* **YOUR OBJECTIVE**
Check the records below line by line, and report how many lines include the string "dropdown". No other words are needed.

Stored dataset items:
+---+

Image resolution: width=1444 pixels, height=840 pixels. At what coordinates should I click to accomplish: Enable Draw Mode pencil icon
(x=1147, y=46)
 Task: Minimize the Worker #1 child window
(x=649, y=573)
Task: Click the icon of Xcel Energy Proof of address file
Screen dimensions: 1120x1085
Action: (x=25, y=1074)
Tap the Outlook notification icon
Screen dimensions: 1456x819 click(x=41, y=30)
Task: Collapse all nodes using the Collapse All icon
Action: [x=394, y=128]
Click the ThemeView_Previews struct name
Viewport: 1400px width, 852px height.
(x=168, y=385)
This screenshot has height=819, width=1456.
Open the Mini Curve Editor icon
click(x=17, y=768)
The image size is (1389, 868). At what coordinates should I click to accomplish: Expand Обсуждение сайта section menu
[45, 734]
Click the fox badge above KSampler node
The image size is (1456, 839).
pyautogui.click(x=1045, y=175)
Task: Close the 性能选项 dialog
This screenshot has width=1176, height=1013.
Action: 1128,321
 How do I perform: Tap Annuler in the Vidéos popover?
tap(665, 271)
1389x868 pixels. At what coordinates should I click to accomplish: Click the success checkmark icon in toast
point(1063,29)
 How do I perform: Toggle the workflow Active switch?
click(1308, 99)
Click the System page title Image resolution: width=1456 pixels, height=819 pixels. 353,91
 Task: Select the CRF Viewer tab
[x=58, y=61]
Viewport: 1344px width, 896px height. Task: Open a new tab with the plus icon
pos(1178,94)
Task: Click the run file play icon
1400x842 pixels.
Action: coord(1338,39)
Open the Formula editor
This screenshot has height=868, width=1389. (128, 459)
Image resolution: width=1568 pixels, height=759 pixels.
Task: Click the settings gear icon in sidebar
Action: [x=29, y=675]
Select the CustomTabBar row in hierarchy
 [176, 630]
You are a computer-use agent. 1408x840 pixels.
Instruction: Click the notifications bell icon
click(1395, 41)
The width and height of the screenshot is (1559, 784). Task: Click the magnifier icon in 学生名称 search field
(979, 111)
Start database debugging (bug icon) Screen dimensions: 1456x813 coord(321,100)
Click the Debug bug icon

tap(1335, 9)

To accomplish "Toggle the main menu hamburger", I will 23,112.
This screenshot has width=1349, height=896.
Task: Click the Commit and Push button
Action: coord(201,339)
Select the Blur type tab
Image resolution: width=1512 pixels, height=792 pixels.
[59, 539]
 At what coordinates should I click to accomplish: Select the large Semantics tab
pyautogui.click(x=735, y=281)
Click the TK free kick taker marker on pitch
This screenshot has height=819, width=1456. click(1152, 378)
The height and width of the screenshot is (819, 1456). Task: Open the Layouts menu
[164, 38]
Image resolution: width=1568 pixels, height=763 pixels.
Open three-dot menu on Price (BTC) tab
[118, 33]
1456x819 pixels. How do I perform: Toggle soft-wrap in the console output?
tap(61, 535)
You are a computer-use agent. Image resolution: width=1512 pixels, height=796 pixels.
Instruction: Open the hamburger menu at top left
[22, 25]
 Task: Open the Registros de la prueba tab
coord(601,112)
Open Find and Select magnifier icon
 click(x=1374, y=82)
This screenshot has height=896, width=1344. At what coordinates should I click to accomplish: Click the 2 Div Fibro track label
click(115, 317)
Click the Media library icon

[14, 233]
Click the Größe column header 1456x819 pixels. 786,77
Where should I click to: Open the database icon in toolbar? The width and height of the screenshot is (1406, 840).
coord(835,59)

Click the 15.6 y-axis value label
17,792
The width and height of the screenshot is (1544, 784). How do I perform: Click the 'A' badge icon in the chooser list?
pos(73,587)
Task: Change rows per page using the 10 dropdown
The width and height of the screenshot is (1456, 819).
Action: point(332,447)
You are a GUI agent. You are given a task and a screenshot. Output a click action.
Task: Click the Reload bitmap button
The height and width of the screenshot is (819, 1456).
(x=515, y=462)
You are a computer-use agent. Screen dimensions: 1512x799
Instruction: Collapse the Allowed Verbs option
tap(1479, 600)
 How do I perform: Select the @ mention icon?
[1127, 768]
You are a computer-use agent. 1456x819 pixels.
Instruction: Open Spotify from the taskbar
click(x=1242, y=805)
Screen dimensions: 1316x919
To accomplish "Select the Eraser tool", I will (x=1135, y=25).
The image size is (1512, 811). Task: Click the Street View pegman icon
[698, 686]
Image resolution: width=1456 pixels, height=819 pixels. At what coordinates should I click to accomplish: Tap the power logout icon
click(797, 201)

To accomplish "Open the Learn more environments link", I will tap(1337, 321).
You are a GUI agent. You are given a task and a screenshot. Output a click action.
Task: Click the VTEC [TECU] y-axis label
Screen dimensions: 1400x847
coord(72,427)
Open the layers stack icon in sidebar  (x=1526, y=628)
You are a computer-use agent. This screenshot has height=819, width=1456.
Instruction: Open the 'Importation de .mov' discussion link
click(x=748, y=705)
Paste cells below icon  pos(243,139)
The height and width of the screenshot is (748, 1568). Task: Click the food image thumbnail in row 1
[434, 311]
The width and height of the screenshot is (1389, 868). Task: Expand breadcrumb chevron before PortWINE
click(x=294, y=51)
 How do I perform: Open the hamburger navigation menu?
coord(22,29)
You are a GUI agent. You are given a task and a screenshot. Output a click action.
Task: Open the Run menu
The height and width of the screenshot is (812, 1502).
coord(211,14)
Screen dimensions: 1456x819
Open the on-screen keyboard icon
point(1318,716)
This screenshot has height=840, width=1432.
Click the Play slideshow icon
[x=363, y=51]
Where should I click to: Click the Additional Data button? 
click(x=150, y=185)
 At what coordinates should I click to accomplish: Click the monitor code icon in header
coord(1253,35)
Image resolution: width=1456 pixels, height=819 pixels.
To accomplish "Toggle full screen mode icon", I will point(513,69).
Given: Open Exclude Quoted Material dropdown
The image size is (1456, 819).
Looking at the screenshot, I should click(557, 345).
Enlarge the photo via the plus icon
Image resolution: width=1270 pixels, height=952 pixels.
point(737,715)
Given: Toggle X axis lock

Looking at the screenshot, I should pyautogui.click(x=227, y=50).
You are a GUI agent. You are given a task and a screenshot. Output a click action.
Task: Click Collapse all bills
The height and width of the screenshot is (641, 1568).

+---+

* **TASK SOLUTION**
2